* begin *
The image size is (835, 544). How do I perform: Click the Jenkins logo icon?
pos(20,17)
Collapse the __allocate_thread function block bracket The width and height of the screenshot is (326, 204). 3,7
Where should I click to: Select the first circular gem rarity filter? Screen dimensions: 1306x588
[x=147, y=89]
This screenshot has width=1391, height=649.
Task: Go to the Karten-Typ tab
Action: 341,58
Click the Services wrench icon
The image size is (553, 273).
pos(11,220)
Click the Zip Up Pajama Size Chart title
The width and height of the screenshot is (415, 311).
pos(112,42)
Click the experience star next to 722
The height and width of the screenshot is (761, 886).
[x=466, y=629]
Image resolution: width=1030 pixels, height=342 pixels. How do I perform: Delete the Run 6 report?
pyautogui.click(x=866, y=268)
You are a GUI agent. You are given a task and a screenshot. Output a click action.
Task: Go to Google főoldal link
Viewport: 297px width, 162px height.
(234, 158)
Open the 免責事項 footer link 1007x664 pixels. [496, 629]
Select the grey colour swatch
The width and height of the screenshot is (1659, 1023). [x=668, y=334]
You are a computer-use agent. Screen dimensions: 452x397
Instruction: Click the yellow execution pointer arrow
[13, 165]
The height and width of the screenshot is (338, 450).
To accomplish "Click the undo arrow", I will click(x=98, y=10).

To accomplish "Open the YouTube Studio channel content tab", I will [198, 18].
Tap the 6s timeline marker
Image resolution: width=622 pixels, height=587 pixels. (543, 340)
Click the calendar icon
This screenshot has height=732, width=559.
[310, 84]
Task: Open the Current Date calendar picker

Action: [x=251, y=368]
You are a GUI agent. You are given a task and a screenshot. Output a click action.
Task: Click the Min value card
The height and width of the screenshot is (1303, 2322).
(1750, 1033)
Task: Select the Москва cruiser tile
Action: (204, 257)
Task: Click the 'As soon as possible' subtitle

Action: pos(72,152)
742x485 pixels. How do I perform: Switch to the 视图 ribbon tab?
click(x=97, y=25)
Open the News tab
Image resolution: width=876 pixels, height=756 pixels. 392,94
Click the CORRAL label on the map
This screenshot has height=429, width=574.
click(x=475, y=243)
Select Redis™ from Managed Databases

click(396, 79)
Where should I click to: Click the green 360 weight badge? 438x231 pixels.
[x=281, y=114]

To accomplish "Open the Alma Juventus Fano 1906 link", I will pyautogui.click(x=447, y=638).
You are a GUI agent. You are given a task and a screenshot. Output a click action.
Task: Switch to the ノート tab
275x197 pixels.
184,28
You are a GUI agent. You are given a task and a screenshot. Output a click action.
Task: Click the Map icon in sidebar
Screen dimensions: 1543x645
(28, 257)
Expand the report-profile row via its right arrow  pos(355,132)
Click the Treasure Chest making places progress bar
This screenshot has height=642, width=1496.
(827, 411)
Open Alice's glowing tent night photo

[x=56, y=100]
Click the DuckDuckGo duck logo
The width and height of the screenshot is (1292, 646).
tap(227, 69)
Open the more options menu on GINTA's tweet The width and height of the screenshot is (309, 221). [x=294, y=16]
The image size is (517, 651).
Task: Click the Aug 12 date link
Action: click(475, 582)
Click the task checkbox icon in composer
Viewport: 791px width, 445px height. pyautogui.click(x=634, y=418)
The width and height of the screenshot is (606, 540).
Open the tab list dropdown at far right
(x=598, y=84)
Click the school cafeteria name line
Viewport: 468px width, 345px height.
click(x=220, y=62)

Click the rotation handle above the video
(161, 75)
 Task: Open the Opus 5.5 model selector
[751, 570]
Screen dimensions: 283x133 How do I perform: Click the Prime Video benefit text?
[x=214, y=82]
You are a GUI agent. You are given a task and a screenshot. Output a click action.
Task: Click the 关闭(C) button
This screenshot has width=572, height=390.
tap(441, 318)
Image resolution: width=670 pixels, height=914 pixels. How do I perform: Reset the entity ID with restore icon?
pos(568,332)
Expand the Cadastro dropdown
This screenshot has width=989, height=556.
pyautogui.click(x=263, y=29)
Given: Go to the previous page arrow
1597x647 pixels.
* end *
▸ **Given request**: Write out the listing again, substituting "gear" for "wrench" and leaving everything else unchanged.

▸ **Expected output**:
The image size is (835, 544). How do I perform: Click the Jenkins logo icon?
pos(20,17)
Collapse the __allocate_thread function block bracket The width and height of the screenshot is (326, 204). 3,7
Where should I click to: Select the first circular gem rarity filter? Screen dimensions: 1306x588
[x=147, y=89]
This screenshot has width=1391, height=649.
Task: Go to the Karten-Typ tab
Action: 341,58
Click the Services gear icon
The image size is (553, 273).
pos(11,220)
Click the Zip Up Pajama Size Chart title
The width and height of the screenshot is (415, 311).
pos(112,42)
Click the experience star next to 722
The height and width of the screenshot is (761, 886).
[x=466, y=629]
Image resolution: width=1030 pixels, height=342 pixels. How do I perform: Delete the Run 6 report?
pyautogui.click(x=866, y=268)
You are a GUI agent. You are given a task and a screenshot. Output a click action.
Task: Go to Google főoldal link
Viewport: 297px width, 162px height.
(234, 158)
Open the 免責事項 footer link 1007x664 pixels. [496, 629]
Select the grey colour swatch
The width and height of the screenshot is (1659, 1023). [x=668, y=334]
You are a computer-use agent. Screen dimensions: 452x397
Instruction: Click the yellow execution pointer arrow
[13, 165]
The height and width of the screenshot is (338, 450).
To accomplish "Click the undo arrow", I will click(x=98, y=10).

To accomplish "Open the YouTube Studio channel content tab", I will [198, 18].
Tap the 6s timeline marker
Image resolution: width=622 pixels, height=587 pixels. (543, 340)
Click the calendar icon
This screenshot has height=732, width=559.
[310, 84]
Task: Open the Current Date calendar picker

Action: [x=251, y=368]
You are a GUI agent. You are given a task and a screenshot. Output a click action.
Task: Click the Min value card
The height and width of the screenshot is (1303, 2322).
(1750, 1033)
Task: Select the Москва cruiser tile
Action: (204, 257)
Task: Click the 'As soon as possible' subtitle

Action: pos(72,152)
742x485 pixels. How do I perform: Switch to the 视图 ribbon tab?
click(x=97, y=25)
Open the News tab
Image resolution: width=876 pixels, height=756 pixels. 392,94
Click the CORRAL label on the map
This screenshot has height=429, width=574.
click(x=475, y=243)
Select Redis™ from Managed Databases

click(396, 79)
Where should I click to: Click the green 360 weight badge? 438x231 pixels.
[x=281, y=114]

To accomplish "Open the Alma Juventus Fano 1906 link", I will pyautogui.click(x=447, y=638).
You are a GUI agent. You are given a task and a screenshot. Output a click action.
Task: Switch to the ノート tab
275x197 pixels.
184,28
You are a GUI agent. You are given a task and a screenshot. Output a click action.
Task: Click the Map icon in sidebar
Screen dimensions: 1543x645
(28, 257)
Expand the report-profile row via its right arrow  pos(355,132)
Click the Treasure Chest making places progress bar
This screenshot has height=642, width=1496.
(827, 411)
Open Alice's glowing tent night photo

[x=56, y=100]
Click the DuckDuckGo duck logo
The width and height of the screenshot is (1292, 646).
tap(227, 69)
Open the more options menu on GINTA's tweet The width and height of the screenshot is (309, 221). [x=294, y=16]
The image size is (517, 651).
Task: Click the Aug 12 date link
Action: click(475, 582)
Click the task checkbox icon in composer
Viewport: 791px width, 445px height. pyautogui.click(x=634, y=418)
The width and height of the screenshot is (606, 540).
Open the tab list dropdown at far right
(x=598, y=84)
Click the school cafeteria name line
Viewport: 468px width, 345px height.
click(x=220, y=62)

Click the rotation handle above the video
(161, 75)
 Task: Open the Opus 5.5 model selector
[751, 570]
Screen dimensions: 283x133 How do I perform: Click the Prime Video benefit text?
[x=214, y=82]
You are a GUI agent. You are given a task and a screenshot. Output a click action.
Task: Click the 关闭(C) button
This screenshot has width=572, height=390.
tap(441, 318)
Image resolution: width=670 pixels, height=914 pixels. How do I perform: Reset the entity ID with restore icon?
pos(568,332)
Expand the Cadastro dropdown
This screenshot has width=989, height=556.
pyautogui.click(x=263, y=29)
Given: Go to the previous page arrow
1597x647 pixels.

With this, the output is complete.